I've always worn contacts on the slopes. If your eyes tend to dry out when you are shreddin' then take eye drops with you.


----------



## Leo (Nov 24, 2009)

tomtom88 said:


> I've always worn contacts on the slopes. If your eyes tend to dry out when you are shreddin' then take eye drops with you.

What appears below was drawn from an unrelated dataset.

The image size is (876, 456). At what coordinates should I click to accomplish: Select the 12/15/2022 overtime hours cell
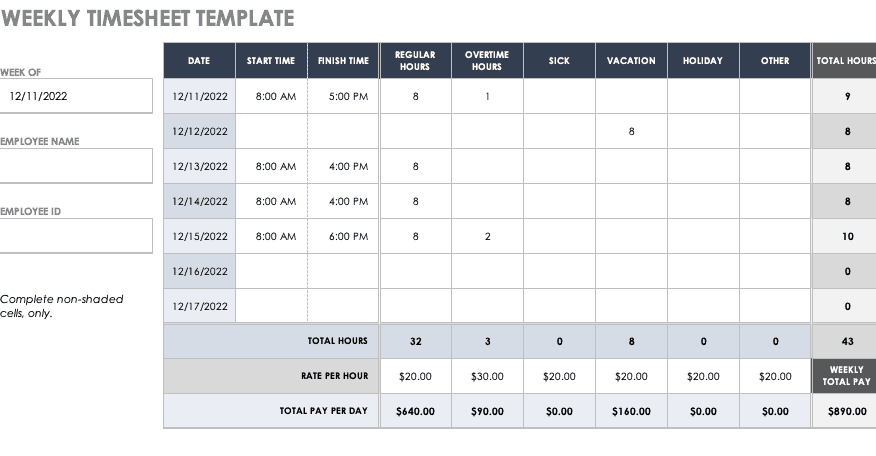point(487,236)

QFT. I have always worn contacts and I can't imagine wearing glasses while shreddin. Take some eye drops with you and buy some goggles. Problem solved. Just make sure they are spherical goggles :thumbsup:


----------



## Guest (Dec 8, 2009)

Thanks for all the quick and great replies!


----------



## tomtom88 (Nov 13, 2008)

Besides, contacts are waaay cheaper than prescription goggles.


----------



## Leo (Nov 24, 2009)

tomtom88 said:


> Besides, contacts are waaay cheaper than prescription goggles.


Not for me 

I have to wear dailies because of my chronic dry eyes (it isn't from snowboarding so don't be scared xP).


----------



## skylar (Oct 4, 2009)

Ya man. I use contacts and their fine. you dont really know theyre in there. theres no difference from just walking around. Just try contacts and if they feel weird get some goggles


----------



## tomtom88 (Nov 13, 2008)

Leo said:


> Not for me
> 
> I have to wear dailies because of my chronic dry eyes (it isn't from snowboarding so don't be scared xP).


that suckssss:thumbsdown:


----------



## w3iiipu (Feb 26, 2009)

contacts...if ur worried about it getting dry, just get contacts with higher water content and breathable

my last set of contacts will irritate me after a long day of riding...but since i switch to a better brand, i can wear them all day without feeling anything.
________
Easy Vape Set Up


----------



## john doe (Nov 6, 2009)

http://home.earthlink.net/~zymurgyjwt/snowboarding-gear.jpg

Me wearing my Smith Knowlegde over the glasses goggles. They feel fine but when I tried on a Smith Hustle helmet with them on the helmet would push them down anytime I looked up. Which would push my glasses down and pinch my nose. Needless to say I will be getting contacts ASAP because I want to wear a helmet. I tried a Smith Holt and it is better because of a different back pad but still not ideal.


----------



## RaID (Aug 27, 2009)

Contacts all the way, i cant imagine riding without them in prescription goggles instead.
Contacts just make life so much easier especially when using them during sports activities


----------



## DC5R (Feb 21, 2008)

As everyone has already stated, contacts for sure.


----------



## absoludicrous (Mar 26, 2009)

contacts. i wear them with my goggles and they never get dry. i would never wear glasses with goggles. and prescription goggles aren't worth it since lenses aren't the strongest things and they scratch easily.


----------



## milner_7 (Feb 14, 2009)

I dont have contacts but just dont wear my glasses when shredding. Since their is no focal point like when you are trying to read my eyes are fine and adjust.


----------



## maf05r6 (Mar 3, 2008)

I've always taken my contacts out. I just wear my glasses to the hill then take them off. My vision isn't really that bad though so it isn't a hug problem. This year I would like to try to keep the contacts in and if needed take eye drops along.


----------



## Hurl3y182 (Oct 5, 2008)

i use contacts as well..
acuvue moist one-a-day. cant feel them in, very moist and breathable compared to my last plain acuvue's, and if you cry them out or they somehow fall out its all good cos there one a day.


----------



## Leo (Nov 24, 2009)

Hurl3y182 said:


> i use contacts as well..
> acuvue moist one-a-day. cant feel them in, very moist and breathable compared to my last plain acuvue's, and if you cry them out or they somehow fall out its all good cos there one a day.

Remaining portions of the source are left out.